Weidmann meets school students
Why exactly do countries still have their own central banks? Will we be paying for things in the future using bitcoins instead of the euro? And how does the Bundesbank’s president manage to reconcile professional and family responsibilities? The questions that Bundesbank President Jens Weidmann fielded from the roughly 140 students kept him on his toes. Aged between 17 and 25, the students travelled from all over Germany to Frankfurt am Main to put their questions to the Bundesbank’s president. A total of 13 groups of school students who had specially applied to attend took part in this year's “Weidmann meets school students” event.
Knowledge and trust go hand in hand
Weidmann was pleased by the huge turnout to the event, noting at the beginning of the Q&A session that, in this day and age, interest in monetary policy couldn’t be taken for granted.
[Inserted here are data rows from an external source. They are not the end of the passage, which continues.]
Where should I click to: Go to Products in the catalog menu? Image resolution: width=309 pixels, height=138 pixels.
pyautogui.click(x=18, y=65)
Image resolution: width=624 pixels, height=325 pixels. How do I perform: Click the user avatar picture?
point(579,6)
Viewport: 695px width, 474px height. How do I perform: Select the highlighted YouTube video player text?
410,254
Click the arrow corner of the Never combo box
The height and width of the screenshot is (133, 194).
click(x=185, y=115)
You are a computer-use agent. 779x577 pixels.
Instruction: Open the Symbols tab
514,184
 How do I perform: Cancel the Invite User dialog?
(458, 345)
He emphasised that knowledge and trust went hand in hand, telling his audience: “You, too, have a role to play in keeping our money stable.
”
As chance would have it, stable money was one of the first questions the Bundesbank President had to field. One student wanted to know why the European Central Bank defines price stability at roughly two per cent instead of zero per cent. Weidmann explained that some changes in prices were impossible to capture using the official inflation rate. As a case in point, he noted, laptops are just as expensive as they were some years ago, but the technology had improved considerably, making them de facto cheaper. The Bundesbank President continued by saying that different euro area countries had different inflation rates. “A euro area-wide inflation rate of zero per cent would mean that some countries have a negative rate of inflation
.”
Future of cryptocurrencies
Many were also interested in the Bundesbank’s take on the future of so-called cryptocurrencies such as bitcoin. Weidmann’s reply was that, in this context, the term currency was misplaced. “Bitcoin and other crypto-tokens do not possess the key properties of money
,” Weidmann said. Because their value fluctuates sharply, they could not serve as a store of value and, for that reason, they were not suitable as a unit of account, either. For Weidmann, crypto-tokens are mainly a speculative asset and thus not an alternative to cash.
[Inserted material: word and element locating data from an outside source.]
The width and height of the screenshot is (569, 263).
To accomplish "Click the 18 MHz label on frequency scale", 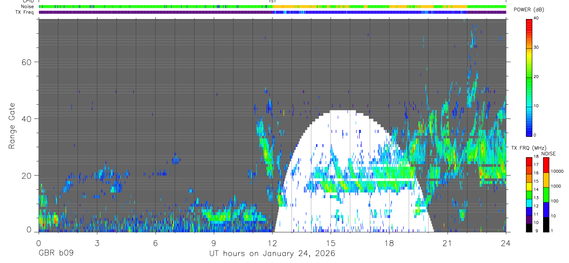I will (536, 156).
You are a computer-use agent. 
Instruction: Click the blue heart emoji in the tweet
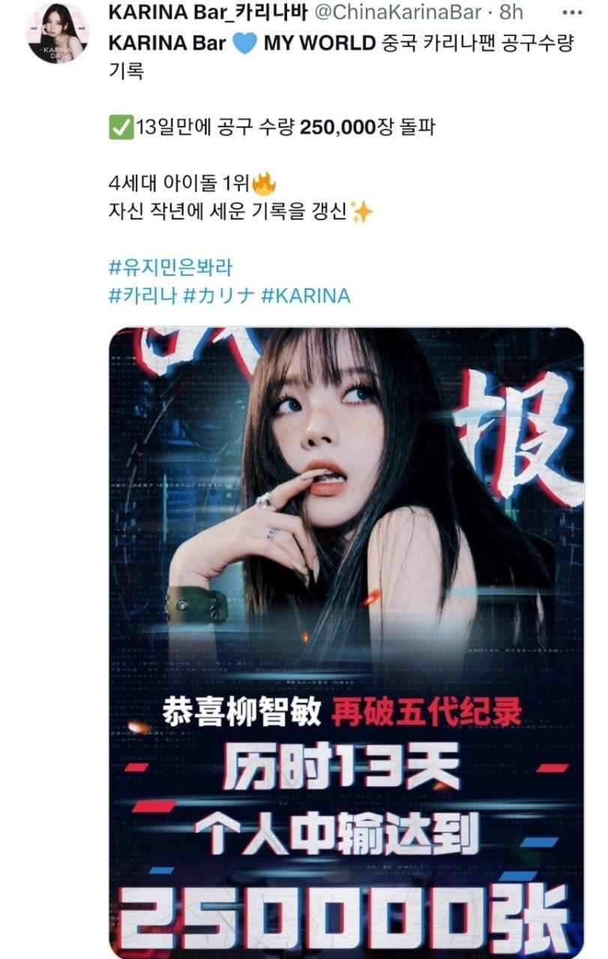[x=244, y=43]
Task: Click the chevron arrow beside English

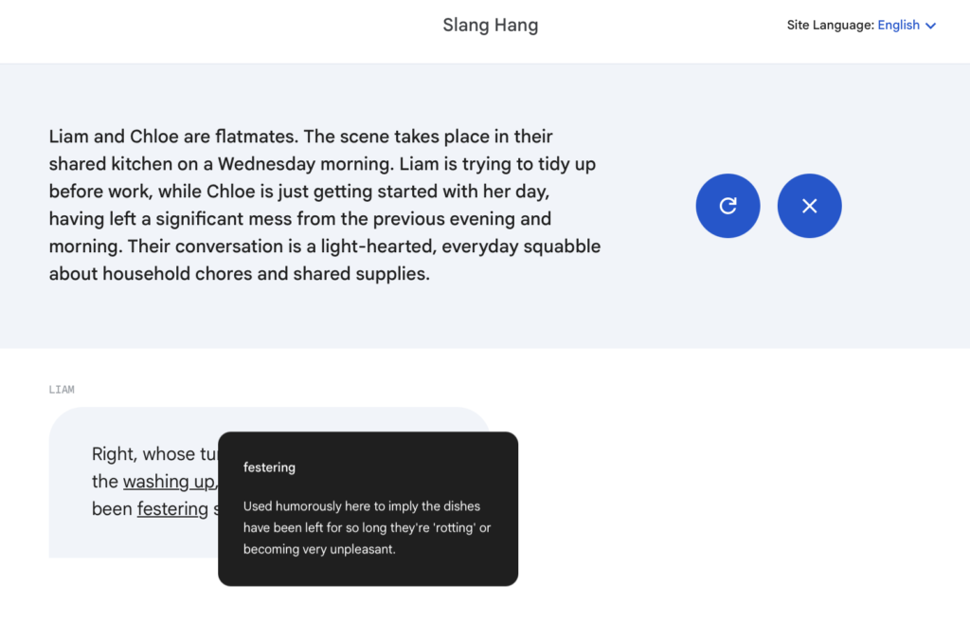Action: point(930,26)
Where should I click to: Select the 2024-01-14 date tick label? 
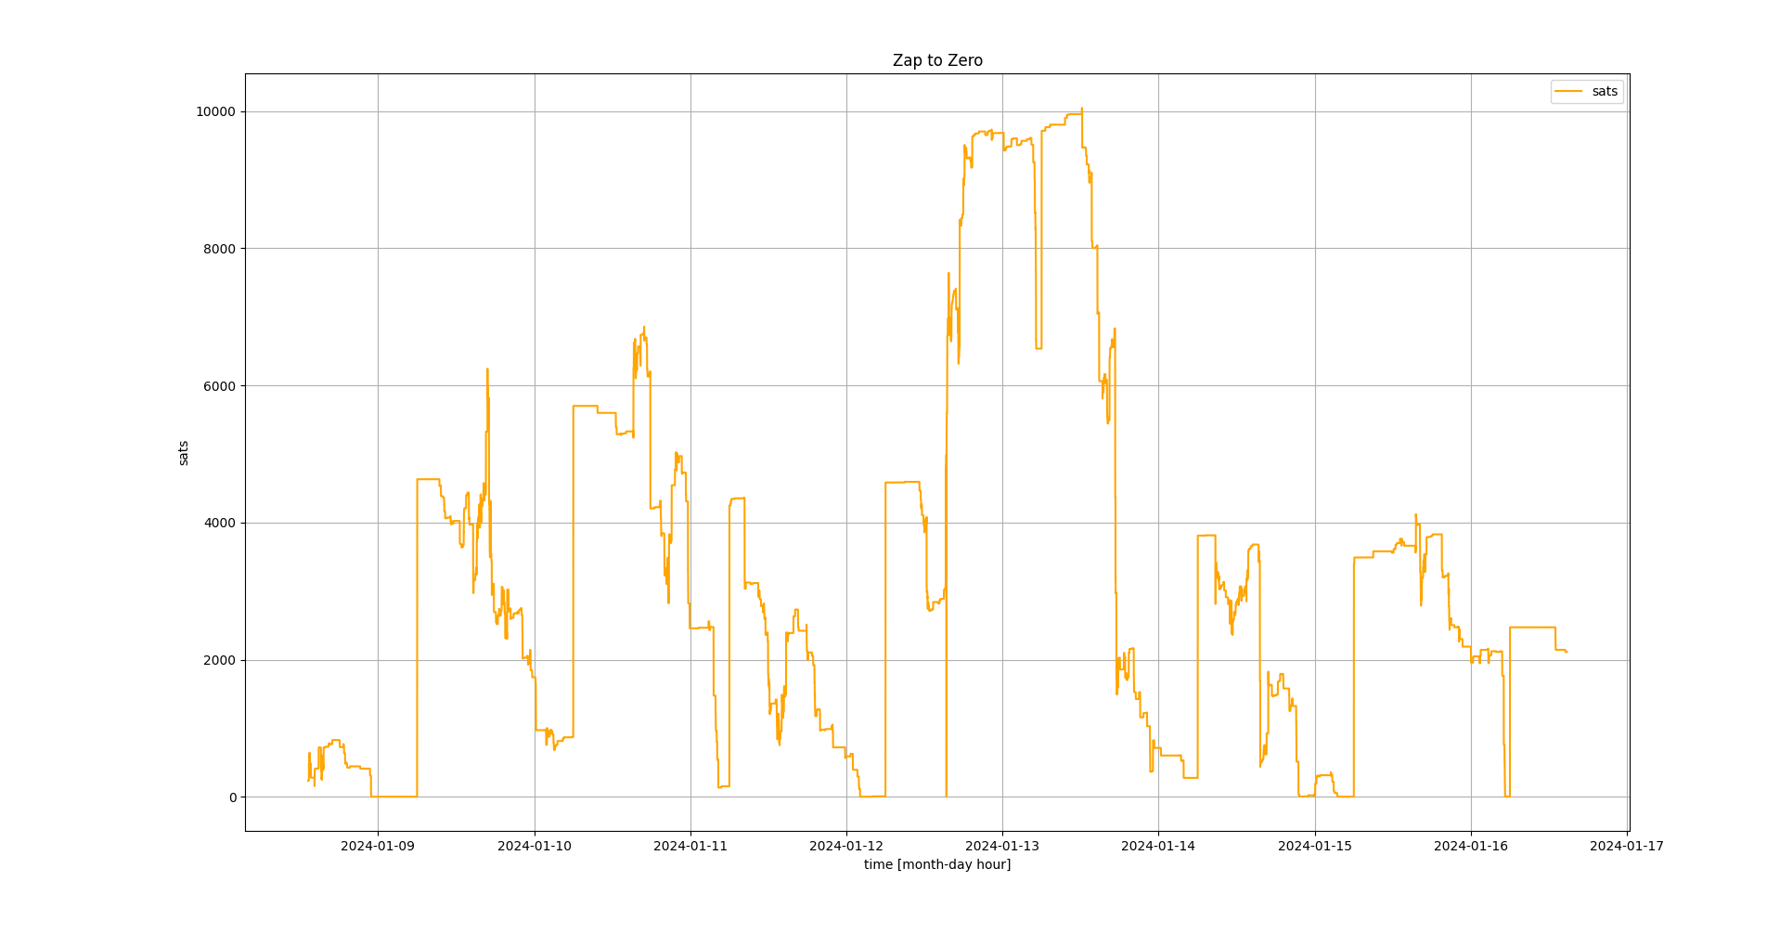[1157, 846]
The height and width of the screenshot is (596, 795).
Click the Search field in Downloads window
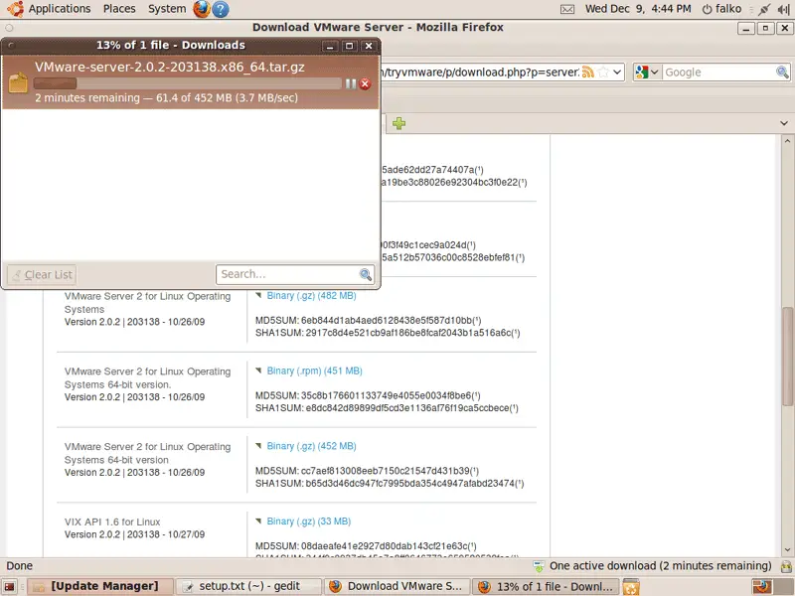286,274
How can counterfeit money be spotted?
The students also had the opportunity to compare a real €50 note with a bogus version. Weidmann showed them how to tell genuine and fake notes apart and what security features they had to be particularly on the lookout for. The Bundesbank President warned that using counterfeit currency is against the law. At the same time, he stressed that the likelihood of coming into contact with forged banknotes in Germany was very remote.